Sachsens Bäcker haben null Bock auf Insekten im Teig
Dresden - Getreideschimmelkäfer im Brot, Heuschreckenpulver im Brötchen, getrocknete Grillen im Kuchen? Schon beim Gedanken daran dürfte es vielen unwohl werden. Und doch sind all diese Zutaten seit 24. Januar in Lebensmitteln erlaubt.
Sachsens Bäcker haben jetzt auf den Ekel-Reflex reagiert. Immer mehr Meister versuchen, ihre Kundschaft mit (ent-)warnenden Aushängen zu beruhigen.
"In unserer Bäckerei werden keine Insekten verbacken", lautet etwa ein Schild in den Verkaufsstuben der Löbauer Großbäckerei Schwerdtner mit rund 50 Filialen zwischen Dresden und Zittau.
"Die Anfragen wegen der Insekten häufen sich", so Michael Heidler (51), Mitglied der Geschäftsleitung. Er stellt gleichzeitig klar: "Wir werden auch in Zukunft auf die Verwendung verzichten."
Gleiches gilt für die Bäckerei Fehrmann aus Göda (Landkreis Bautzen), die ihre Kundschaft mit einer Digitalanzeige auf die Nicht-Verwendung hinweist.
Chef André Fehrmann: "In unsere Backwaren kommt nur, was auf dem Feld wächst, und nicht, was dort krabbelt, läuft oder fliegt."

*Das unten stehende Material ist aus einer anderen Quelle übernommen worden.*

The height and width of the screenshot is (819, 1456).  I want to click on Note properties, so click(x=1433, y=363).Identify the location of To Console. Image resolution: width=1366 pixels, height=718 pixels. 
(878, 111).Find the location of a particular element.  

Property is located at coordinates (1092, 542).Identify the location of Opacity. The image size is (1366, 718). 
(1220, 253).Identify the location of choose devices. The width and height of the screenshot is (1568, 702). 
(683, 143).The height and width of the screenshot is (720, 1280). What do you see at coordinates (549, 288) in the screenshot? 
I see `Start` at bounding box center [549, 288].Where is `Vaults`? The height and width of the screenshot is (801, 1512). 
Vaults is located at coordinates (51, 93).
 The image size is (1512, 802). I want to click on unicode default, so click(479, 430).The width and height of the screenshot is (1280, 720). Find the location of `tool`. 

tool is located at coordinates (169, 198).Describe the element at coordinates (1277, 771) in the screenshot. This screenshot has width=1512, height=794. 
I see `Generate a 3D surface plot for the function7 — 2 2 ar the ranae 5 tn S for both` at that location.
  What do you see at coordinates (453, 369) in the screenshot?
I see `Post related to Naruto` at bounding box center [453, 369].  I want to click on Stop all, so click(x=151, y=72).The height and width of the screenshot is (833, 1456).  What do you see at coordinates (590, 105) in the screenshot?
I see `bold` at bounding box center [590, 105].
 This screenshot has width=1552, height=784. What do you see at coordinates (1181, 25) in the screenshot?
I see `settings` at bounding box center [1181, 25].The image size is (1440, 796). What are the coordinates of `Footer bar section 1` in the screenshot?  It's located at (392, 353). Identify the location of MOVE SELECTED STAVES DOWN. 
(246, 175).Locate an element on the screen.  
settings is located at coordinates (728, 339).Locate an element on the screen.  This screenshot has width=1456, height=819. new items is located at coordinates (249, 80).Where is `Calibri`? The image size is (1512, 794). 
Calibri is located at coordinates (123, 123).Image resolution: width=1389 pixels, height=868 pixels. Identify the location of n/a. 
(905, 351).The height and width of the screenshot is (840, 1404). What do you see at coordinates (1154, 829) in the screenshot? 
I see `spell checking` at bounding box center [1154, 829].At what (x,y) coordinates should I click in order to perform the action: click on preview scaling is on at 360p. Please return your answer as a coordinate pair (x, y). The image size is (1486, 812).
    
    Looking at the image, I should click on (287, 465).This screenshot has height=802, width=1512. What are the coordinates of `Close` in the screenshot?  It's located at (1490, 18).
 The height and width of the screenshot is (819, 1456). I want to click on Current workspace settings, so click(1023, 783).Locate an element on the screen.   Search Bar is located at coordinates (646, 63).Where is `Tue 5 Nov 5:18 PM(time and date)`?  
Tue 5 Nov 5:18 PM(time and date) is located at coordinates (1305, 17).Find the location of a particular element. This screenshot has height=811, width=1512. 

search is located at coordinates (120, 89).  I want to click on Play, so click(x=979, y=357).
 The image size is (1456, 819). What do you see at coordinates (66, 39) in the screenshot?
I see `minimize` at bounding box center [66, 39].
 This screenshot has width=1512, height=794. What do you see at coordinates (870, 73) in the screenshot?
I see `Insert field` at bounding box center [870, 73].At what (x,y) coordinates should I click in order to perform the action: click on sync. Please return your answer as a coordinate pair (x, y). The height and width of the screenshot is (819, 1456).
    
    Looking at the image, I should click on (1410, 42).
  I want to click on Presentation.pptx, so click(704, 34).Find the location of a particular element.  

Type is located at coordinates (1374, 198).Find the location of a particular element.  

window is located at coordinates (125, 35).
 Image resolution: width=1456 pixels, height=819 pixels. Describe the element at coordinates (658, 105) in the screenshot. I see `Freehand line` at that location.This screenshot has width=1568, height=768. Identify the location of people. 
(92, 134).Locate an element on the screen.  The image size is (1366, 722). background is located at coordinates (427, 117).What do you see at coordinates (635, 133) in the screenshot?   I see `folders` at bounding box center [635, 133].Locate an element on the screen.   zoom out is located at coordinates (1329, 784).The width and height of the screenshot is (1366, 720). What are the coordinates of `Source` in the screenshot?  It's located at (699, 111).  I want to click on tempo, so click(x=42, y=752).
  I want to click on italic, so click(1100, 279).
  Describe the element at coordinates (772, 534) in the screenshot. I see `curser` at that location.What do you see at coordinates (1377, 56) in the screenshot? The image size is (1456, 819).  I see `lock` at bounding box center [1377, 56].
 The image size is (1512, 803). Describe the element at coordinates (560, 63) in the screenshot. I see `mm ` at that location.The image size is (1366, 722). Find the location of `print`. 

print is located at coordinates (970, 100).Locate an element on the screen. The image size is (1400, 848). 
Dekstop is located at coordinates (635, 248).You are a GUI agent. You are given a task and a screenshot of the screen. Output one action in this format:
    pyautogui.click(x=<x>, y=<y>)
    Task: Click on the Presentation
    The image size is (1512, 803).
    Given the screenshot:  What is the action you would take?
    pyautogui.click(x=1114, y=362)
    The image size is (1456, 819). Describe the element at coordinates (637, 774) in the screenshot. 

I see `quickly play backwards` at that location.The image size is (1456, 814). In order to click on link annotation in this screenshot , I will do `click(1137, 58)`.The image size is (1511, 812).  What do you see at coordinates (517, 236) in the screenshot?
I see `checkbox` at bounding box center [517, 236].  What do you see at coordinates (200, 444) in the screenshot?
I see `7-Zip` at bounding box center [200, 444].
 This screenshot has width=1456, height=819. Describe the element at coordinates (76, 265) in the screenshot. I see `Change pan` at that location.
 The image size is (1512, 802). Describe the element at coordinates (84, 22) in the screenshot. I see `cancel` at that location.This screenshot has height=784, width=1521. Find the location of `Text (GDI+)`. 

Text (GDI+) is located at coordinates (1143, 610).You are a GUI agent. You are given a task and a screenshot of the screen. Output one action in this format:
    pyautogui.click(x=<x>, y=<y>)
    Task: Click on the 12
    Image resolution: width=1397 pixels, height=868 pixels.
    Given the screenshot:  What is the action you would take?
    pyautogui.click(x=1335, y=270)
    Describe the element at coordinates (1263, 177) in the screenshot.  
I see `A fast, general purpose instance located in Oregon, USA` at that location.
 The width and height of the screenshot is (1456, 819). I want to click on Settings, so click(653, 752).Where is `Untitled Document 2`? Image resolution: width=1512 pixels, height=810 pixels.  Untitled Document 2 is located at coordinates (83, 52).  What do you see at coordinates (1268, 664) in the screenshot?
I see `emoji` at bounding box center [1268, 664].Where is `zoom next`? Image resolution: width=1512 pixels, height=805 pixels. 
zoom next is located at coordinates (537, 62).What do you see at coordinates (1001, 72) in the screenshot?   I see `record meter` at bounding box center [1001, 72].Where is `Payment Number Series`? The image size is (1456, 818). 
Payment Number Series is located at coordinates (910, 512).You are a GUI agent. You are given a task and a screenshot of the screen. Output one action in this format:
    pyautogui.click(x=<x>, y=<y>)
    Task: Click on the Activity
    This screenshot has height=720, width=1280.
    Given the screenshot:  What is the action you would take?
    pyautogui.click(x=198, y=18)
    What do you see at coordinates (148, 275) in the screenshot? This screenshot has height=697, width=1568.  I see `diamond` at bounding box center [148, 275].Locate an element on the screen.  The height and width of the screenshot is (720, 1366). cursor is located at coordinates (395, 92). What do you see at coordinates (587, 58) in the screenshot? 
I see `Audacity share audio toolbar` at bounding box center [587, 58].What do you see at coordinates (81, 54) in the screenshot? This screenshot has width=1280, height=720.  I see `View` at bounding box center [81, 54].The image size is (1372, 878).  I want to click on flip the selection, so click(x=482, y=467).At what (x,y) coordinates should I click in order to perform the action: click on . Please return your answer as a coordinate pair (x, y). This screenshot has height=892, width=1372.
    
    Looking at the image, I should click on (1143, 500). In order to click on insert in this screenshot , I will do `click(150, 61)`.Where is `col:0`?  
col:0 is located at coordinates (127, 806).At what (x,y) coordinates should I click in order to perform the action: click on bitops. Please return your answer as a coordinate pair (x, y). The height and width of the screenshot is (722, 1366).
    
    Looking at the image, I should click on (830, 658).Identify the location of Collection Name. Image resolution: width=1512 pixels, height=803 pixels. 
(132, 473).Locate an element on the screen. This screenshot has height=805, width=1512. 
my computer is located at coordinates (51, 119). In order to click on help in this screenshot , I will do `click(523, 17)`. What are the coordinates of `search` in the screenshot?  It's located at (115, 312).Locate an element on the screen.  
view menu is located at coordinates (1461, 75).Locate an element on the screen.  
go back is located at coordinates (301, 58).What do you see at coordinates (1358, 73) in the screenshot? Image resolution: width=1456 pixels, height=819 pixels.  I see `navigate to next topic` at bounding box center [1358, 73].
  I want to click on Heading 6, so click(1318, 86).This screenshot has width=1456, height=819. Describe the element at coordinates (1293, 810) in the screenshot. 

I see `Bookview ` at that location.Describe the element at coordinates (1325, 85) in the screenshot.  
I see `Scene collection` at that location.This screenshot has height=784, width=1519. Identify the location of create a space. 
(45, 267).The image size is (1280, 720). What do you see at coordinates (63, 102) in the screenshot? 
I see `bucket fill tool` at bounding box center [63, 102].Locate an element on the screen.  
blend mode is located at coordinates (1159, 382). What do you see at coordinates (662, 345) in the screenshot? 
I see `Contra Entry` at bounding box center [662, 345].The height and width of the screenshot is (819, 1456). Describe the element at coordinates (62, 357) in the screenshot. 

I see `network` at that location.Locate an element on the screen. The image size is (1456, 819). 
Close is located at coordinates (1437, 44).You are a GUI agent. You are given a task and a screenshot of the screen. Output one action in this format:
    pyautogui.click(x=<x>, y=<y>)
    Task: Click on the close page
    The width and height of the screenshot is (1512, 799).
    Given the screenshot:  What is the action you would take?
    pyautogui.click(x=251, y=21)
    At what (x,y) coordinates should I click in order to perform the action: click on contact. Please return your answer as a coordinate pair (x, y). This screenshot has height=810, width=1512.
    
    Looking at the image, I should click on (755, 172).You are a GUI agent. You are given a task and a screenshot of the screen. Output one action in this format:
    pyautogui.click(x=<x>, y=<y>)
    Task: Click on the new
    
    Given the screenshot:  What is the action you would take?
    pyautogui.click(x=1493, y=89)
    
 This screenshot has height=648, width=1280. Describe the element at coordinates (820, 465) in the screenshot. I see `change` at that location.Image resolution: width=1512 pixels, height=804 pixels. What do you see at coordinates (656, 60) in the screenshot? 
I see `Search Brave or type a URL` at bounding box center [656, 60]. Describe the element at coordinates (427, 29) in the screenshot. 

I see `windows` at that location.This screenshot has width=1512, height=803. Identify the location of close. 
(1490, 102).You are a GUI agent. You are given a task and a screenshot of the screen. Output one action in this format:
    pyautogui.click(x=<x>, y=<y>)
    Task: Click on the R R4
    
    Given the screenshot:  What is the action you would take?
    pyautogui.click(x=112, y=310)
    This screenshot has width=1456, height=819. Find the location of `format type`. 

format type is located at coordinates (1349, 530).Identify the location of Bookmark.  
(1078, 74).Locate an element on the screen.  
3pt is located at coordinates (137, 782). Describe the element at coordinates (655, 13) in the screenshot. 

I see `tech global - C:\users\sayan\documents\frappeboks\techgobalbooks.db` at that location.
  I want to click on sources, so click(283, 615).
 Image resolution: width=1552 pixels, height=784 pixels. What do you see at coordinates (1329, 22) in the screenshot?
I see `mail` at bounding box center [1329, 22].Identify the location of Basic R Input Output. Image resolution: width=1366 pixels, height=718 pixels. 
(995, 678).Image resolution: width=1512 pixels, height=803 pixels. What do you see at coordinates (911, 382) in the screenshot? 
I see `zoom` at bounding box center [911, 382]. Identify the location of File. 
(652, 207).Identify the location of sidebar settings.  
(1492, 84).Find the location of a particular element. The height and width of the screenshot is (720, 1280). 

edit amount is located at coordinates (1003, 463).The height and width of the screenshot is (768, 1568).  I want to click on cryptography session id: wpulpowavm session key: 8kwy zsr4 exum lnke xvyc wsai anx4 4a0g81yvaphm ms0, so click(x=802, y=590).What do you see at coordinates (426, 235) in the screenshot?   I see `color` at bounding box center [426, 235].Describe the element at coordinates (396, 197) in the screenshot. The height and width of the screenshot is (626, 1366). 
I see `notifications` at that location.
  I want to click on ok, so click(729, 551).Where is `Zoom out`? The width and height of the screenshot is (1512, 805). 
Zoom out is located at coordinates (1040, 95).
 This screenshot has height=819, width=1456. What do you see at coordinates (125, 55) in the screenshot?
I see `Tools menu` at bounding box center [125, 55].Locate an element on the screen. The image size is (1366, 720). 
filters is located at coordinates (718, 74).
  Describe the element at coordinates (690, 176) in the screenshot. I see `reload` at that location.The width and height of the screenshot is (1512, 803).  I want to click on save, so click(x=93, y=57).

Ernährungsberater: "Insekten-Protein ist normal verträglich und ungefährlich"
Manuela Lohse (51) von der Bäckerinnung Dresden versteht die Skepsis ihrer Kollegen: "Insekten in Backwaren, das widerspricht unseren Essgewohnheiten. Das Thema wird viel diskutiert, hat aber im Bäckeralttag bei uns keine Bedeutung."
Dabei hätte der Zusatz von erlaubten Insekten, etwa als Beimengung zum Mehl in Pulverform, durchaus Vorteile. Ernährungsberater Paul Pretzsch (25) aus Crimmitschau (Landkreis Zwickau): "Insekten-Protein ist ganz normal verträglich und ungefährlich. Die Nutzung ist ökologisch sinnvoll. Ich kann es mir langfristig für den täglichen Gebrauch vorstellen." Pretzsch hat auch persönlich schon mal gekostet - gegrillte Heuschrecken beim Mexikaner.
Übrigens: Im Vergleich zu Rind-, Schweine- oder Hühnerfleisch verursacht die Insektenproduktion bis zu 100 Mal weniger CO2.